Jakarta, Aktual.com — Ketua Dewan Perwakilan Wilayah DKI Jakarta, Kesatuan Nelayan Tradisional Indonesia (KNTI), Muhammad Tohir, mengungkapkan terungkapnya kasus suap yang dilakukan anggota DPRD DKI dengan pengusaha reklamasi membuktikan adanya ketidakberesan dalam pemberian izin reklamasi oleh Pemprov DKI Jakarta.
Satu-satunya jalan agar dikemudian hari tidak lagi terjadi upaya suap oleh pengembang adalah dengan menghentikan proyek reklamasi Teluk Jakarta.
“Dengan terkuaknya masalah ini, ada suap terhadap anggota dewan oleh pengusaha yang akan melakukan proyek, satu-satunya jalan ini harus diberhentikan pembahasan Raperda Zonasi,” terang Tohir kepada Aktual.com, Sabtu (2/4).
“Kalau disepakati, ini akan jadi ancaman untuk negara. Kami apresiasi kerja KPK yang berani menguak adanya permainan dalam pembahasan Raperda Zonasi. KNTI akan terus mendorong agar reklamasi dihentikan, karena imbasnya sangat besar bagi masyarakat pesisir,” lanjutnya.

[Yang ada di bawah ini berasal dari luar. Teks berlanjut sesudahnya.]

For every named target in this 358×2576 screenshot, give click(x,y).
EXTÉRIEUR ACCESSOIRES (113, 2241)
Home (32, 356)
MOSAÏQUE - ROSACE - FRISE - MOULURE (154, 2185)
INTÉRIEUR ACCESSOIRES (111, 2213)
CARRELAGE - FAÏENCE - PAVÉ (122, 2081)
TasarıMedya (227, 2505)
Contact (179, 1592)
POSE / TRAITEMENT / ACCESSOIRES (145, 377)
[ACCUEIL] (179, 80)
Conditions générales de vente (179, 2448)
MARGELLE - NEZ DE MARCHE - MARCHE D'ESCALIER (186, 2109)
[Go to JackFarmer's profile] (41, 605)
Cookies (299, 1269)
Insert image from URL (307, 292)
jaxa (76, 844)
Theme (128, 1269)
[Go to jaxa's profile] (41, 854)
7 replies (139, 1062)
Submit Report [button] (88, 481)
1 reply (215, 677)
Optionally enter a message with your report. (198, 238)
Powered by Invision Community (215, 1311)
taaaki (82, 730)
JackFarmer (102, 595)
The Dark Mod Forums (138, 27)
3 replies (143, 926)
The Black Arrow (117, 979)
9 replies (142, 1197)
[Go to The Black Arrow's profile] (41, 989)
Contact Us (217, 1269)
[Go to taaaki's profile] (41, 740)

Disampaikan, terjadinya suap yang dilakukan pengembang terhadap anggota DPRD dalam pembahasan Raperda Zonasi sebenarnya sedari awal dikhawatirkan KNTI. Sebab dari awal diterbitkannya izin reklamasi dari Pemprov DKI Jakarta, KNTI menemukan sejumlah kejanggalan.
Kekhawatiran juga berlaku saat Pemprov DKI mengusulkan pembahasan Raperda Zonasi ke DPRD DKI Jakarta. Seakan-akan, raperda dibuat untuk melindungi nelayan dan masyarakat pesisir, padahal yang sebenarnya berkebalikan.

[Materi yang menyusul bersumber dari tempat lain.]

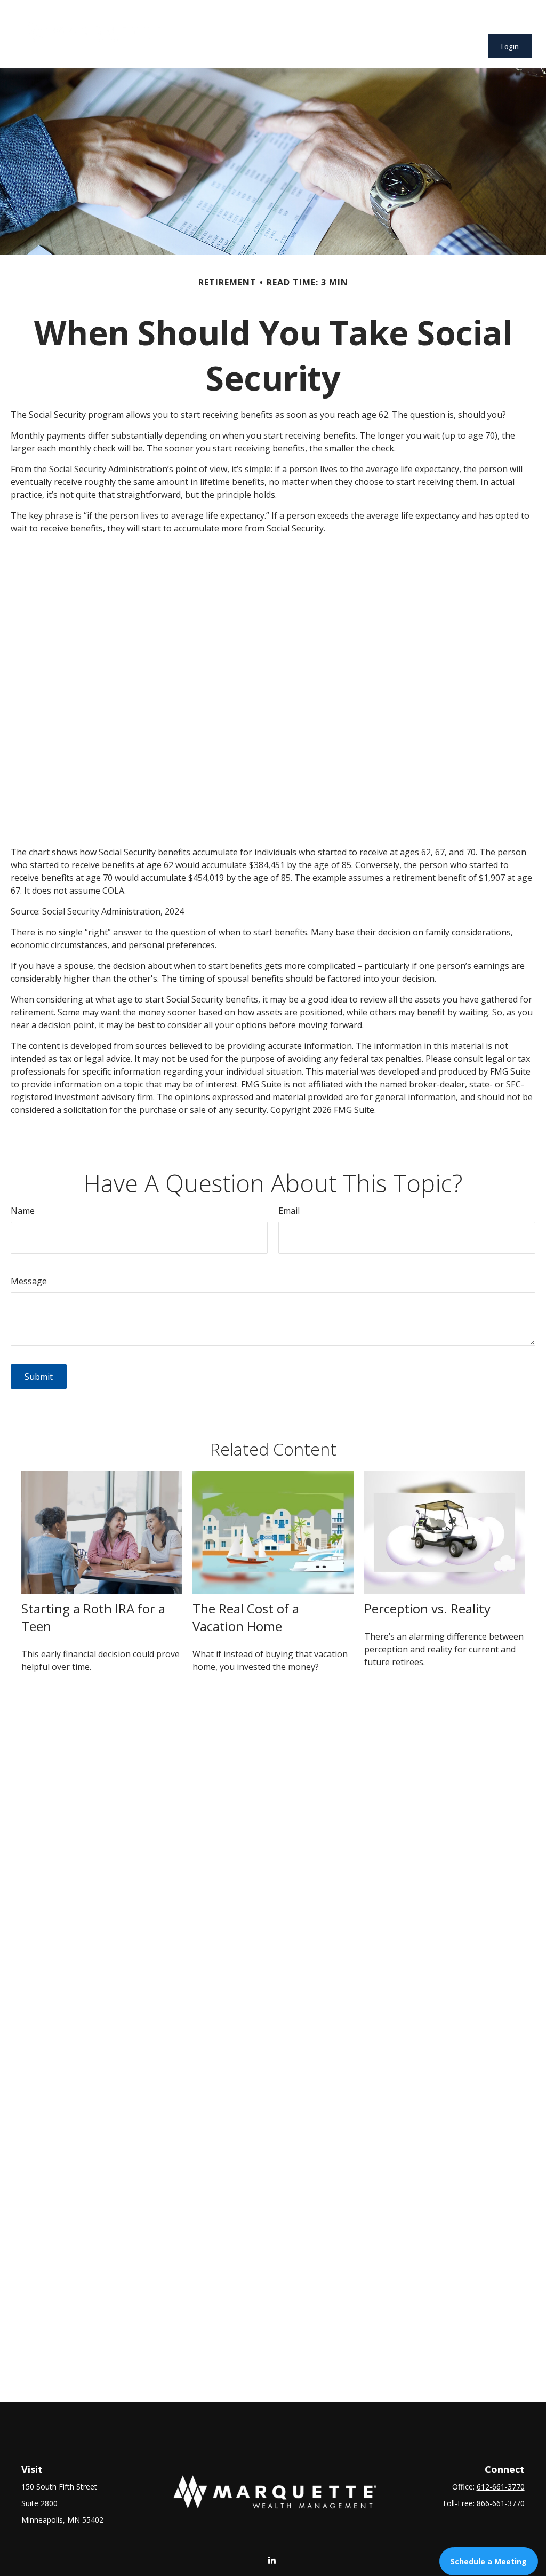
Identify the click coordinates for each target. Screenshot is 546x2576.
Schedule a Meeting (489, 2561)
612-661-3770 (501, 2487)
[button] (217, 22)
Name (23, 1211)
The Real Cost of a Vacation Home (245, 1617)
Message (29, 1281)
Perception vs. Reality (427, 1608)
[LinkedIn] (272, 2560)
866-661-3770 (501, 2503)
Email (289, 1211)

“Faktanya, sampai hari ini semua dibuat abu-abu, dibuat gelap, berdalih Raperda disampaikan dan dirancang untuk nelayan, faktanya itu sangat-sangat berdampak pada kehidupan nelayan,” jelasnya.
Kamis (31/3) kemarin, Komisi Pemberantasan Korupsi melakukan operasi tangkap tangan (OTT) kasus suap pembahasan Raperda Zonasi. Dari OTT tersebut, KPK menetapkan tiga tersangka masing-masing M Sanusi dari DPRD DKI dan dua dari pengembang PT Agung Podomoro Land (APL), Ariesman Widjaja selaku Presiden Direktur PT APL dan Trinanda Prihantoro selaku karyawan PT APL.